▸ What to work on:
In the entries below, find the lines with the word "comment" and copy them.

▸ Data section:
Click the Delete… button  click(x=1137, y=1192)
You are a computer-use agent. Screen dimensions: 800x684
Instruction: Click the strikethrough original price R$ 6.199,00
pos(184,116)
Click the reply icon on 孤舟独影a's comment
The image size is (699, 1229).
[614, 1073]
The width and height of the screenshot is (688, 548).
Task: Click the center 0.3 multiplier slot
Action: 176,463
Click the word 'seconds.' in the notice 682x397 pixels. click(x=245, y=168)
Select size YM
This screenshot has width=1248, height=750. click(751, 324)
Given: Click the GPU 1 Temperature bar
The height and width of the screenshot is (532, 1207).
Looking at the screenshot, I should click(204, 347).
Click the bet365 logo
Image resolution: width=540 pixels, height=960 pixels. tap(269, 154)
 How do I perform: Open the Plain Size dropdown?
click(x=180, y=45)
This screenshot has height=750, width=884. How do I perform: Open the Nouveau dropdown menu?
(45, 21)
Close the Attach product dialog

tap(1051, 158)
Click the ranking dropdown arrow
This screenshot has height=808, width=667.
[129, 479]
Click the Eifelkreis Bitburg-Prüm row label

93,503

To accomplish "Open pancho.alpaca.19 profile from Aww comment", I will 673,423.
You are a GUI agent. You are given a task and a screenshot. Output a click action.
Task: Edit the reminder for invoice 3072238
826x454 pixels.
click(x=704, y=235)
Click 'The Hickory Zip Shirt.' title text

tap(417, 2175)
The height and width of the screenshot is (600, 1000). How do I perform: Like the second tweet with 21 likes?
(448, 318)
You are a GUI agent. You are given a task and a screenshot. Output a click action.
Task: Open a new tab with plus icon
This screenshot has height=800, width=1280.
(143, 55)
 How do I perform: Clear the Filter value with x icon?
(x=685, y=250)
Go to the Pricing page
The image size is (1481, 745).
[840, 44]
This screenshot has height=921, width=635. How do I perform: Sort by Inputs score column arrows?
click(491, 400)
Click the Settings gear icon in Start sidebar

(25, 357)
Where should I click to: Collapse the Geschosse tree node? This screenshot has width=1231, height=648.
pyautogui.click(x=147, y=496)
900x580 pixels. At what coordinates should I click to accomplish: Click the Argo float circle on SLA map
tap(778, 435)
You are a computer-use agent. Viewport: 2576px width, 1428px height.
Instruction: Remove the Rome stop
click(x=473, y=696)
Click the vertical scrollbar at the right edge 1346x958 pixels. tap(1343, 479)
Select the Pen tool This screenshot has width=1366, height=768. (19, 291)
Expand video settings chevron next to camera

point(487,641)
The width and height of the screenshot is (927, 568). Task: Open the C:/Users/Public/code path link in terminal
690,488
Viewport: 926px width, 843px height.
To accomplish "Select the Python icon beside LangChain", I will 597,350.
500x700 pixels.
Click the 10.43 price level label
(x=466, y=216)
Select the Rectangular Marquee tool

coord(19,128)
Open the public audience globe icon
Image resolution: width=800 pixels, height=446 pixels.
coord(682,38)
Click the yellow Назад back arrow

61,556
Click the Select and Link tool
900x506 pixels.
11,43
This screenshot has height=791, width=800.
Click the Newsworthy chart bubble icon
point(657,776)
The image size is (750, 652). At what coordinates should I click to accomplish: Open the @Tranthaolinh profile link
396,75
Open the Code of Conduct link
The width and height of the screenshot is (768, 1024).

▸ Task result:
Click the reply icon on 孤舟独影a's comment
To accomplish "Open pancho.alpaca.19 profile from Aww comment", I will 673,423.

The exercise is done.